Related: @StateDept Opens Swastika Incident Investigation in Foggy Bottom
An insider previously pointed out to us that there are very few visitors in Foggy Bottom these days and those few are always accompanied by someone from State. There are also cameras everywhere.  So unless a gremlin etched the Nazi symbol in the elevator and somehow escaped the cameras, we should know the culprit soon, shouldn’t we? It is true that the HST building is a large place; it has 1,400,000 square feet of floor space but the Pentagon has 6,500,000 square feet of office space and their door to door sweep almost found Yuri! So, c’mon!
By the way, Diplomatic Security just got a new assistant secretary. The Senate, just this week, confirmed Gentry O. Smith as Assistant Secretary of State for Diplomatic Security.  We’re sure his plate will get full pretty quickly as soon as he is sworn-in but this is not just a simple case of vandalism.  Did somebody just walked in and etched a hateful sign inside the building then walked out? No? Given the reaction of the State Department leadership and the WH on this incident, our assumption is that this investigation would be on top of Mr. Smith’s list as he assumes charge of the diplomatic security bureau.
Below via State Department Briefing | August 10, 2021:

QUESTION: Just in time. I have a – one housekeeping item that I want to start with and then go to Afghanistan. It’s now been a little bit over two weeks – 15 days, I think – since the swastika was discovered in the elevator. Secretary came out, obviously condemned it, said there would be an investigation into it.

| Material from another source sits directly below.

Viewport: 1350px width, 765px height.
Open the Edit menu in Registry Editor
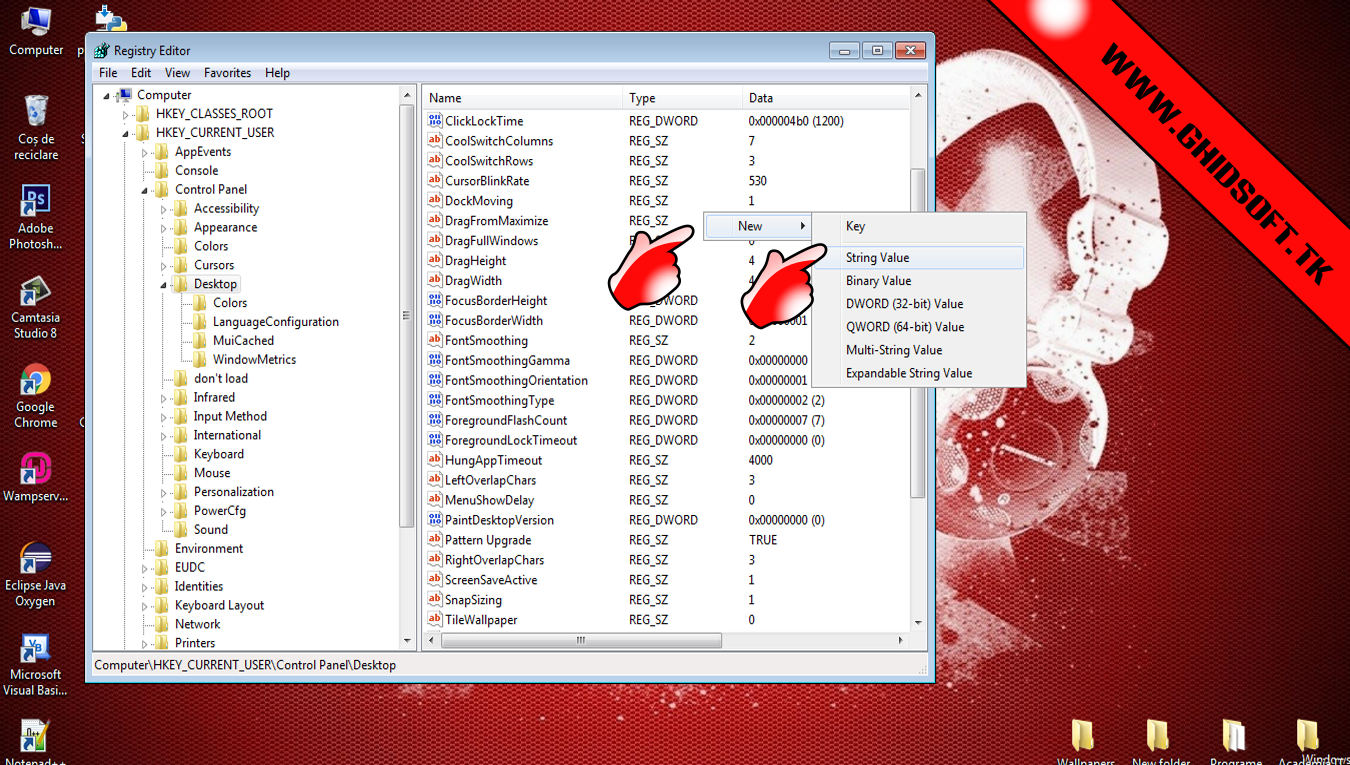(x=140, y=72)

What’s the result of the investigation?

MR PRICE: Well, Matt, as you know, shortly after the swastika was discovered, the Secretary sent a note to the entire workforce. And he made clear in that note that hate has no home here. And nowhere is that tolerated, everywhere is it abhorrent, but here in this department, the – a department that stands for defending human rights, human dignity, the values of pluralism and inclusion around the world, that symbol is especially repugnant, and repugnant to the women and men of the department and to everyone who works here.

In the days after – and you heard directly from Secretary Blinken, I guess it was a week ago yesterday, on this – of course, President Biden has put forward a nominee for a special envoy to combat anti-Semitism, put forward a nominee for – to be an envoy for international religious freedom. And as Secretary Blinken noted in his message to the workforce, there is an investigation underway. I know this is a priority on the part of the investigators who are looking closely into this. I don’t have an update that I’m able to provide at the time, but if and when we do, I will certainly be able give you that.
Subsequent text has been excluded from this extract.